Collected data
+ + + + +

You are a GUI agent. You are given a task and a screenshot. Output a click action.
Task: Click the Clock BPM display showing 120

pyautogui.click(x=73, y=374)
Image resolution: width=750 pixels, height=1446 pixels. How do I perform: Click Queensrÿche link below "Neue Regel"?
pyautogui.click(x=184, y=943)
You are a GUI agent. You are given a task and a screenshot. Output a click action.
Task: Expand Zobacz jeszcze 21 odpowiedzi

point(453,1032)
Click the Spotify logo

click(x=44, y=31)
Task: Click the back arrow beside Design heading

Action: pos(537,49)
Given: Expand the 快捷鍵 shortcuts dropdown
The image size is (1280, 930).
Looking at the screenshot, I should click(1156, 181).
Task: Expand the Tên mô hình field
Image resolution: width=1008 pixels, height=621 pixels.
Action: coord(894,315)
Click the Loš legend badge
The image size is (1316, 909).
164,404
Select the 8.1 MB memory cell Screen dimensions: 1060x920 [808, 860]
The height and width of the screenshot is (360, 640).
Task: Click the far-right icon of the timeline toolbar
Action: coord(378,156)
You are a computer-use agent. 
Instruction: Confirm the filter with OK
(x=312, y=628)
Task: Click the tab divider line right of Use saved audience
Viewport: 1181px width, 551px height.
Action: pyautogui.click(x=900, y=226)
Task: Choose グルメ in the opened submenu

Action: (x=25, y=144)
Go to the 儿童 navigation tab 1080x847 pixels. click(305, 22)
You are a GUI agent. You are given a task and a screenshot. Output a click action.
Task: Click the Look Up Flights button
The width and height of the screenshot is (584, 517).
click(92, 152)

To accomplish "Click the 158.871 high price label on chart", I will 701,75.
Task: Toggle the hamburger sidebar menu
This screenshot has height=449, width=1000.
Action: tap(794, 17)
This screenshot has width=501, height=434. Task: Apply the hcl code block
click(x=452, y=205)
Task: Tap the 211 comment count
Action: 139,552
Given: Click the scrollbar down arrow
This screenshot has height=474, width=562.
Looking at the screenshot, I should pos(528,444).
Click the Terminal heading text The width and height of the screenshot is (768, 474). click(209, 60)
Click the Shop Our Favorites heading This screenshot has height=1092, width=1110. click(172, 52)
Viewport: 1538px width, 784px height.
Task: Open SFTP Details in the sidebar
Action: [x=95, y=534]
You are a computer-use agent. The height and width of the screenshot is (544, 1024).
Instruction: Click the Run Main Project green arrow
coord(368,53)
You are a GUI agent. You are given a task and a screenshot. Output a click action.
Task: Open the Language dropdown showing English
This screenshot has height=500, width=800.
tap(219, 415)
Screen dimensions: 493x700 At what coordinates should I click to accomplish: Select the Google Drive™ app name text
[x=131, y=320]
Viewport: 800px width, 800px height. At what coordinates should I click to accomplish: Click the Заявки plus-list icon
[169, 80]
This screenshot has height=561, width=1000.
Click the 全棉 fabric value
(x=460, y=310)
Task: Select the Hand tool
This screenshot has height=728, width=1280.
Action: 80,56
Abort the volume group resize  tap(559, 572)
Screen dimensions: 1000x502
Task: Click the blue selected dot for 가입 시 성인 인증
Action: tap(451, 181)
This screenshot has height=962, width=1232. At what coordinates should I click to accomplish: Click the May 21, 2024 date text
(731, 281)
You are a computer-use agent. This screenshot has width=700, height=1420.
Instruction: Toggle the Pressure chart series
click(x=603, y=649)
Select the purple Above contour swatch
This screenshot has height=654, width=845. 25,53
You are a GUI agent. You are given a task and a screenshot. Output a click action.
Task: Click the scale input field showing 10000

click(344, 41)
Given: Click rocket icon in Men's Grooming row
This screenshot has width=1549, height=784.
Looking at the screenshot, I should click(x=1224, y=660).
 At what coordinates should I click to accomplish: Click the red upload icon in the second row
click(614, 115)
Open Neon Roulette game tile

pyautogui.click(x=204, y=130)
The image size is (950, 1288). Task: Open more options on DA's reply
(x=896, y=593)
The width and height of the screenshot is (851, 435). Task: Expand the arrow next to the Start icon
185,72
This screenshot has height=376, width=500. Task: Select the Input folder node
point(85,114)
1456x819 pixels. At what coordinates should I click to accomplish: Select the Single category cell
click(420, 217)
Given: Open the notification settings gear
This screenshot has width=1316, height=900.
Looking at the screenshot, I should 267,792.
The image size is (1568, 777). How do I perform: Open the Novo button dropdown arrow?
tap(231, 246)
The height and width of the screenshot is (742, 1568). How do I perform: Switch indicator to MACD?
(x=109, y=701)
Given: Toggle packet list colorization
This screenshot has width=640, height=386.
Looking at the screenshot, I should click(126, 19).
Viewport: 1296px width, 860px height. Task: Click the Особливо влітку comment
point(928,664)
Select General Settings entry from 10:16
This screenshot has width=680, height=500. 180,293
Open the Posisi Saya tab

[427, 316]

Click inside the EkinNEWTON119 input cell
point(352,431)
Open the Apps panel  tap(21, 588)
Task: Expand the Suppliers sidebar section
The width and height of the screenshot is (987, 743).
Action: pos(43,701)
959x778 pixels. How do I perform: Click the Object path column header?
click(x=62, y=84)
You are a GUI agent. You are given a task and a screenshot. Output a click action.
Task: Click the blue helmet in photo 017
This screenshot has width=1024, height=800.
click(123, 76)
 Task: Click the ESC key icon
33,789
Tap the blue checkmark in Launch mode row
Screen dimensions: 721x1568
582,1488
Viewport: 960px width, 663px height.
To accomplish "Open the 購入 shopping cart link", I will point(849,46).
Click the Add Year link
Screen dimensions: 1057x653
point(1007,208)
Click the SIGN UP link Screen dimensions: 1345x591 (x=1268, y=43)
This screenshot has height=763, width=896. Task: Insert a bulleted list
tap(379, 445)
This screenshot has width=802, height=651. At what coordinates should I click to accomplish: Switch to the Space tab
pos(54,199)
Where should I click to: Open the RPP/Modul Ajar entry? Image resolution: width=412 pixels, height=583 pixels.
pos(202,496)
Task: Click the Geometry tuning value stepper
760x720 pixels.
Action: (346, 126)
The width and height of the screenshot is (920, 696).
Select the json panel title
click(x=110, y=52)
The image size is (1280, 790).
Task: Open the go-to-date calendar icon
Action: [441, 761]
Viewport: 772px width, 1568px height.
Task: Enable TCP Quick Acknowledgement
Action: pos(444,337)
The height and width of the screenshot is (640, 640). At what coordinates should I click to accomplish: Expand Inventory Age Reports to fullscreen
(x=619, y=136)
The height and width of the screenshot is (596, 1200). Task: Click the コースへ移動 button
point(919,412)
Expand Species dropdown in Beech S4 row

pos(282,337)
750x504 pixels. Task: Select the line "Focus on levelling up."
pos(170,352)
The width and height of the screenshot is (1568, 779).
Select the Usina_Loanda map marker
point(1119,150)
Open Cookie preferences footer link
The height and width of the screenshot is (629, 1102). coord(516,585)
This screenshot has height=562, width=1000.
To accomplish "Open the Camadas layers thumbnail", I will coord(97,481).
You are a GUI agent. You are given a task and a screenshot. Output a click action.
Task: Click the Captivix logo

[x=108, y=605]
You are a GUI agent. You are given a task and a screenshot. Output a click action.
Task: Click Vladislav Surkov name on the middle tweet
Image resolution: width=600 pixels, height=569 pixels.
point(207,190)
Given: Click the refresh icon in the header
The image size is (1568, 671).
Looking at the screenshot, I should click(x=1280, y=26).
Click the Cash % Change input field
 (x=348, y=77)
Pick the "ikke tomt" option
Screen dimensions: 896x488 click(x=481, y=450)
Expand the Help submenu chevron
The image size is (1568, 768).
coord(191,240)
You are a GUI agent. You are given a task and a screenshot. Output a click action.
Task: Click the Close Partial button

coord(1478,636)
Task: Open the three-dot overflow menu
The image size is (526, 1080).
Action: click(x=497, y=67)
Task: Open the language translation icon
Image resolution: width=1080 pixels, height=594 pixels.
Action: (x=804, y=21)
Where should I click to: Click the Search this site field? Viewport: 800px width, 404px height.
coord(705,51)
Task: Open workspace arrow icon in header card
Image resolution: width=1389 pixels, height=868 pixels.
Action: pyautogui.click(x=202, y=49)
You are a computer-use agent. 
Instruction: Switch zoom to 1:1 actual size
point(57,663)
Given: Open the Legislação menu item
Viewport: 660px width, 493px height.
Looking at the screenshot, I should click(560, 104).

+ + + + +

Instructions for the task: When you reach the line holding "Click the Add Year link" in the records above, begin reproducing exactly, stop after the line holding "The width and height of the screenshot is (920, 696).", and output nothing else.

Response to this task:
Click the Add Year link
Screen dimensions: 1057x653
point(1007,208)
Click the SIGN UP link Screen dimensions: 1345x591 (x=1268, y=43)
This screenshot has height=763, width=896. Task: Insert a bulleted list
tap(379, 445)
This screenshot has width=802, height=651. At what coordinates should I click to accomplish: Switch to the Space tab
pos(54,199)
Where should I click to: Open the RPP/Modul Ajar entry? Image resolution: width=412 pixels, height=583 pixels.
pos(202,496)
Task: Click the Geometry tuning value stepper
760x720 pixels.
Action: (346, 126)
The width and height of the screenshot is (920, 696).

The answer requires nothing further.